Enantioselective synthesis of bis(γ‐butyrolactones). Their oxidative degradation to tetraols as a key step in stereoselective syntheses of 1,3,5,7,9‐pentaol synthons for polyhydroxylated natural products

Abstract

AbstractThe syntheses of two enantiopure skipped‐chain pentaol building blocks 51 and 56 are described. They are based on a strategy which derives 1,3,7,9‐tetraols from bis (γ‐butyrolactones). Two equivalents of γ‐lactone 17, readily available from L‐glutamic acid, and one equivalent of the diiodoisobutene 22 furnished bis(γ‐butyrolactone) trans,trans‐21 stereoselectively in a single step. The same lactone, combined in a 2:1 ratio with the dibromoisobutene derivative 18, led in four steps and with good stereocontrol to the isomeric bis(γ‐lactone) cis,trans‐21. On the basis of the 1H‐ and 13C‐NMR spectral data of these and other lactones it was possible to distinguish 1,3‐cis‐ and 1,3‐trans‐disubstituted γ‐lactones. Each of the bislactones was subject to a Criegee rearrangement of derived bis(peroxosulfonates) to give the diastereomerically pure 1,3,7,9‐tetraols 26 and 31. The configuration of these tetraols was proven by the 13C‐NMR shifts of the corresponding bis(acetonides) 27 and 32. Ozonolytic cleavage of the CC bond of 27, reduction of the obtained ketone 28 to alcohol 29, acetonide rearrangement under thermodynamic control (→ 30), and fuctionalization of the liberated hydroxy group delivered the end group‐differentiated 1,3,5,7,9‐pentaol building block 51. It represents a segment of the polyol parts of the antibiotics roxaticin (52) and mycoticin (53).
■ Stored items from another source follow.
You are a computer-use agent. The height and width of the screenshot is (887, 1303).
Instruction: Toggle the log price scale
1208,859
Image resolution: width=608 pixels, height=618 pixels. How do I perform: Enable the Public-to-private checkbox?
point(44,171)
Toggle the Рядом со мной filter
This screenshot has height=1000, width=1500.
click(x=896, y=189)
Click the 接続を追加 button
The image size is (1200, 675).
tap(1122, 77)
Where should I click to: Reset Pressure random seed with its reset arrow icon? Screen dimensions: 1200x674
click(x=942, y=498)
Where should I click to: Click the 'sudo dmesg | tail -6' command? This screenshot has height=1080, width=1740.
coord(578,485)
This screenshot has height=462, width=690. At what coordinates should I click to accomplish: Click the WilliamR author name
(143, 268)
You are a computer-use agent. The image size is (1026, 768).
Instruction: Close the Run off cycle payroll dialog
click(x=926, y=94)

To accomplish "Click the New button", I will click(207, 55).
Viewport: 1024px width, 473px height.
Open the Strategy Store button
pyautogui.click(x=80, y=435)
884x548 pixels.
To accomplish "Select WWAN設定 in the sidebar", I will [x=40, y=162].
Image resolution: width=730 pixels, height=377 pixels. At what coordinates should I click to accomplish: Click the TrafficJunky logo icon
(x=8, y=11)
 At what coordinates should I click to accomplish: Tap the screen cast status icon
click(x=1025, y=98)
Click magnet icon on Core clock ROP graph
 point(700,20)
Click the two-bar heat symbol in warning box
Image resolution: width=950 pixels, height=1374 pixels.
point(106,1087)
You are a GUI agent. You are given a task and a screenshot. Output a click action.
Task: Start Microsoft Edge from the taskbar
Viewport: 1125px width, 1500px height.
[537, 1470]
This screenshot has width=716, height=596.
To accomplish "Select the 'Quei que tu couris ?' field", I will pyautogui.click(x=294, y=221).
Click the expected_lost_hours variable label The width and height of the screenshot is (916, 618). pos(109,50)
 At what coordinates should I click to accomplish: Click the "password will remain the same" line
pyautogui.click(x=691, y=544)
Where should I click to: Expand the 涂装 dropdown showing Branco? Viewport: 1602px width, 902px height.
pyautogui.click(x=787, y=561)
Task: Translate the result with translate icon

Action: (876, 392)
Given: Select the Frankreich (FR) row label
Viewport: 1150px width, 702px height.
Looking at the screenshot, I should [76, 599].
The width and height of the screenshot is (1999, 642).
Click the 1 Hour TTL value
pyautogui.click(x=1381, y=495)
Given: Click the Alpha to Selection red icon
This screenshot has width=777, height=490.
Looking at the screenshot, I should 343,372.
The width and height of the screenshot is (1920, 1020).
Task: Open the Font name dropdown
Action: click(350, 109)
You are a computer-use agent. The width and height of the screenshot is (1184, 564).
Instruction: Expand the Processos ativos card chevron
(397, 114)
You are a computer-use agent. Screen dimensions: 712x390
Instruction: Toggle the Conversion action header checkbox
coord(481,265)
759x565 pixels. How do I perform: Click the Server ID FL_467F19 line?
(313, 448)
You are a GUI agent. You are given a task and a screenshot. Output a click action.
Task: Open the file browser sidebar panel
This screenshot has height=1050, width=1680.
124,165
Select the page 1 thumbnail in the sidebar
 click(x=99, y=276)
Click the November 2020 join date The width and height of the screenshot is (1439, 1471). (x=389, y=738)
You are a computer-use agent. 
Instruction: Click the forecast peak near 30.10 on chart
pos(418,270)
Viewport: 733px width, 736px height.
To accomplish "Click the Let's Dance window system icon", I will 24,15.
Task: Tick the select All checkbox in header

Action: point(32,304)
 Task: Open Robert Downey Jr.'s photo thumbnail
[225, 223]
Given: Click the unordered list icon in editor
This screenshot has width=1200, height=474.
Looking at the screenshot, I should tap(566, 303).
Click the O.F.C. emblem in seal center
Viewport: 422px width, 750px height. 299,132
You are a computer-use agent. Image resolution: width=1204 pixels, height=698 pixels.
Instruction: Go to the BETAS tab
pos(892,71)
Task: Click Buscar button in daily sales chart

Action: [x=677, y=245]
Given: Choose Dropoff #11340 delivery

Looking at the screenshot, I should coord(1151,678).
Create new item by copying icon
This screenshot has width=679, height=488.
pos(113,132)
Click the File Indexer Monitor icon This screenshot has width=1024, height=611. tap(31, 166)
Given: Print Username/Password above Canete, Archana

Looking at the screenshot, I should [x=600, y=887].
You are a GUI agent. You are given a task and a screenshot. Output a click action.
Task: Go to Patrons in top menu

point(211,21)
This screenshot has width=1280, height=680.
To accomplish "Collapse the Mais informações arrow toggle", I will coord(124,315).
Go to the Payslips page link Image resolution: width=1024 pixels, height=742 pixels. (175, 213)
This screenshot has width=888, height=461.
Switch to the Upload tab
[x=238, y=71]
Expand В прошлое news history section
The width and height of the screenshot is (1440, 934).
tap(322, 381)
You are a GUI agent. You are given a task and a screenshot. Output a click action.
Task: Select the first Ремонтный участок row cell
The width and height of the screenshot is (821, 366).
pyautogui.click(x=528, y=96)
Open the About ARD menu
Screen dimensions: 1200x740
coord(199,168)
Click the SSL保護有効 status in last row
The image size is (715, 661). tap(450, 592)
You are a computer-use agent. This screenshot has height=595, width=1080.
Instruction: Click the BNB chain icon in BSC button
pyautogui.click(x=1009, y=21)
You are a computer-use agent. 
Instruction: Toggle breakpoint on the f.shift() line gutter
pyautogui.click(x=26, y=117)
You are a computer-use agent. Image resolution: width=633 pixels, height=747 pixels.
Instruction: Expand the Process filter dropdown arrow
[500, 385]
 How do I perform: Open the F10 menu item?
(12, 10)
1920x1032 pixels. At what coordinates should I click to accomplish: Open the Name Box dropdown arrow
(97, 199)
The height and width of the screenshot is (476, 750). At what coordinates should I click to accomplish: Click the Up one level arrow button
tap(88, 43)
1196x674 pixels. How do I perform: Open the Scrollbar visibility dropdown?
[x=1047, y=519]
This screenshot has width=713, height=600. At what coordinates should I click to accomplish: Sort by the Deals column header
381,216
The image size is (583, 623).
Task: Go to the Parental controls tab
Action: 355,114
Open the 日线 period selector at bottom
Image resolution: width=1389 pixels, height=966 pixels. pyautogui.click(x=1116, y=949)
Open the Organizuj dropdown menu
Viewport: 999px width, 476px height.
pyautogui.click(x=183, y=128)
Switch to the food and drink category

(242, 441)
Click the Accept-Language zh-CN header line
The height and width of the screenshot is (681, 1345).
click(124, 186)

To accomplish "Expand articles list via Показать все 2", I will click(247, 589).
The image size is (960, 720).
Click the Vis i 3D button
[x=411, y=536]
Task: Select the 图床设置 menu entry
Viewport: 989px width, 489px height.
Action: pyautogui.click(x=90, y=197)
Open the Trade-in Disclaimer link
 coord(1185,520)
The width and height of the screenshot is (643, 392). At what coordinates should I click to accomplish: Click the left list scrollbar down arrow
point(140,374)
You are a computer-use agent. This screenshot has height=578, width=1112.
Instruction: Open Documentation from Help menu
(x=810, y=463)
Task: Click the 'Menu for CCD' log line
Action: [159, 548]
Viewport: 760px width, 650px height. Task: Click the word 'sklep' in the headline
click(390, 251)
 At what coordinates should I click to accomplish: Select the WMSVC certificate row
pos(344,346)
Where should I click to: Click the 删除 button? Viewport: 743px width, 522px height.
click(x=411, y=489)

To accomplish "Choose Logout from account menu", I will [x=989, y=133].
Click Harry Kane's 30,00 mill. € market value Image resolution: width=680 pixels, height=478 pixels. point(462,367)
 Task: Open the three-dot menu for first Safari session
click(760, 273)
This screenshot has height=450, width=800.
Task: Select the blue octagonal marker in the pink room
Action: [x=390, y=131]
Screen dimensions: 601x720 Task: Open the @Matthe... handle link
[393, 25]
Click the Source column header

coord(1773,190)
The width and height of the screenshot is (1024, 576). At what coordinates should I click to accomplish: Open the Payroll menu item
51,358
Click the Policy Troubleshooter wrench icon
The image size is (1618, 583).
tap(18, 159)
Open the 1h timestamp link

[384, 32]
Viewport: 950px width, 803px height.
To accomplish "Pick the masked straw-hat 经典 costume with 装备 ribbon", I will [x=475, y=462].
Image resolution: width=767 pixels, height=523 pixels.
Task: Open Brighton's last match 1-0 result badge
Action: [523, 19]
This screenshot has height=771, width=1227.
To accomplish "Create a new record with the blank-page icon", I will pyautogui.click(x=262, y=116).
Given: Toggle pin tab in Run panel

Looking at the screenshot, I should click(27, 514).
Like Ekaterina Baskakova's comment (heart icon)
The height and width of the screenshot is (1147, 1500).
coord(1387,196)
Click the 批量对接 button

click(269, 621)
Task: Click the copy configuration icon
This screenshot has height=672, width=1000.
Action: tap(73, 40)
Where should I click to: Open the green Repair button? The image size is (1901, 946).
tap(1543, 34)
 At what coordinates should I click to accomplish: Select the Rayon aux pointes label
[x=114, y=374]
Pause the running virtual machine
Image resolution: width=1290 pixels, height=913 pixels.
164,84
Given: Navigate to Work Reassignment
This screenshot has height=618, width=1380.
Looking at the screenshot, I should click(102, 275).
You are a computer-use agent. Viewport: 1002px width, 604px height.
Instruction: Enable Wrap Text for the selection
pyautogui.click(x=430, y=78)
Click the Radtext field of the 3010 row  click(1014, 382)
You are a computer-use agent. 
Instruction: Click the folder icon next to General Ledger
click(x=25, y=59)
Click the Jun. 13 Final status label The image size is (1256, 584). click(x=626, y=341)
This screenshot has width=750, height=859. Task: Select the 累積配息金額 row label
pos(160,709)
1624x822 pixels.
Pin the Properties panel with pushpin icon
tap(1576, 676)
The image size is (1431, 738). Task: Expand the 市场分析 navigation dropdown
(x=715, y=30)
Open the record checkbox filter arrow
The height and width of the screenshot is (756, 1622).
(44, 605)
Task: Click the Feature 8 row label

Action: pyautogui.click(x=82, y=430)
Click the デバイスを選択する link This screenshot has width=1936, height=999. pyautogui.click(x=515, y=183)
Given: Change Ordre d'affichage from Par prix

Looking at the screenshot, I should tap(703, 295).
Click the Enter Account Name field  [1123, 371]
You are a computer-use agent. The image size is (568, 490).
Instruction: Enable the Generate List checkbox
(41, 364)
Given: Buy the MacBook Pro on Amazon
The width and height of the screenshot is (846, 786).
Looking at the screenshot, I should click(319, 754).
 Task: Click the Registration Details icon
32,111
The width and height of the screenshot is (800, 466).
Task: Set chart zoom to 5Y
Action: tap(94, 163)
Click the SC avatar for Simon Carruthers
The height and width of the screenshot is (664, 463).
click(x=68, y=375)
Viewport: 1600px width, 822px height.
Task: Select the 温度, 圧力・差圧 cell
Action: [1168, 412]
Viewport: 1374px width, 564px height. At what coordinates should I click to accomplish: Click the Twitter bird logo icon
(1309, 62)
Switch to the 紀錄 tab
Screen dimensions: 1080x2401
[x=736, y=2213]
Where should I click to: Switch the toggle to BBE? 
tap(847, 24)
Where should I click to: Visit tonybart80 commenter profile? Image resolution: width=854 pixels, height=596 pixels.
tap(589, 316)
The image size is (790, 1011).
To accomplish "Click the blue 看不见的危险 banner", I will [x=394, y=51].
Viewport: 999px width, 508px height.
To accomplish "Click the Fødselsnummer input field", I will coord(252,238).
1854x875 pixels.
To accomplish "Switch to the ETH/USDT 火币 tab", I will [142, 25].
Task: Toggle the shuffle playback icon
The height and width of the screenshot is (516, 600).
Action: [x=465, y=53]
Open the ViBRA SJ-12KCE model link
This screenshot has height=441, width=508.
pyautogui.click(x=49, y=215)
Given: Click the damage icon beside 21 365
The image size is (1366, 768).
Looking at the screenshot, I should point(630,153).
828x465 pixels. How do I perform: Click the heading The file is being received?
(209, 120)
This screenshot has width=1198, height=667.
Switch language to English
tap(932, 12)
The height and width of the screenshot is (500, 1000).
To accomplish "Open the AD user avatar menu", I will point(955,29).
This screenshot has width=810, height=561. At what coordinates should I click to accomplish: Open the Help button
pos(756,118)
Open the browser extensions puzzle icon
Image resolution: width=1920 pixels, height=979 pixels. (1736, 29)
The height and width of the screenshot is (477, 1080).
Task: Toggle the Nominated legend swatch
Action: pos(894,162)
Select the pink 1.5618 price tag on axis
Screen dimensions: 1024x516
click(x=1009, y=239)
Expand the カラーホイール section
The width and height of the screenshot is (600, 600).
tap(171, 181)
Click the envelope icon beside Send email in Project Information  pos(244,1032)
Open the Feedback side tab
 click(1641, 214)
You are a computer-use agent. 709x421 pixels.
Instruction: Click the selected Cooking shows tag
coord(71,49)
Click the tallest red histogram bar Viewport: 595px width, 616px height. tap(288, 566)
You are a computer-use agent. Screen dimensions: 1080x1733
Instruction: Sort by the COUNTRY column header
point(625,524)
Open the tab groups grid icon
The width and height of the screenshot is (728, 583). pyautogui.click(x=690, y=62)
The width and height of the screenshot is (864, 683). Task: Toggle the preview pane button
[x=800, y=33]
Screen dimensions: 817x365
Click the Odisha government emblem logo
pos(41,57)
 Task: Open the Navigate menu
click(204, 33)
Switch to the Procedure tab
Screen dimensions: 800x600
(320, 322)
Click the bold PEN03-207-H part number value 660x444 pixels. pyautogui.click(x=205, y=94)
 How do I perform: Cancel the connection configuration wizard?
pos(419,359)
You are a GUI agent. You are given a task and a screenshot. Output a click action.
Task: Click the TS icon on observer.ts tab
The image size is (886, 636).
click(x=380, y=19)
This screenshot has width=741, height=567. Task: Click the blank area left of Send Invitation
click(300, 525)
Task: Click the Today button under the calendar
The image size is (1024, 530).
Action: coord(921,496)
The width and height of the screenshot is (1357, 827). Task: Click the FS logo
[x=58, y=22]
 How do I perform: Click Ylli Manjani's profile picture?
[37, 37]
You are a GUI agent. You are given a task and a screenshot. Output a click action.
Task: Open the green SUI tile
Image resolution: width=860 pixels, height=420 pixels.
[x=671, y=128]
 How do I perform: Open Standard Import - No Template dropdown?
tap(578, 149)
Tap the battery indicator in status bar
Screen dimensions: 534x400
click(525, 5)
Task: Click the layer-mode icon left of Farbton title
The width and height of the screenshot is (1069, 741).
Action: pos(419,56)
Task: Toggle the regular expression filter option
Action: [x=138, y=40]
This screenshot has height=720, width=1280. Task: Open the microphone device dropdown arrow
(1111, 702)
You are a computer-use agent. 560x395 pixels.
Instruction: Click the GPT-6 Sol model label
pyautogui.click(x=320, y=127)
The oxidative cleavage of the CC bond of bis(acetonide) 32 and chelation‐controlled reduction of the resulting ketone 33 with Zn(BH4)2 furnished after acetonide migration and functionalization of the unprotected hydroxy group the all‐syn‐configured 1,3,5,7,9‐pentaol building block 56. The latter compound should provide an entry into total syntheses of the naturally occurring poly(methyl ethers) 57 and 58.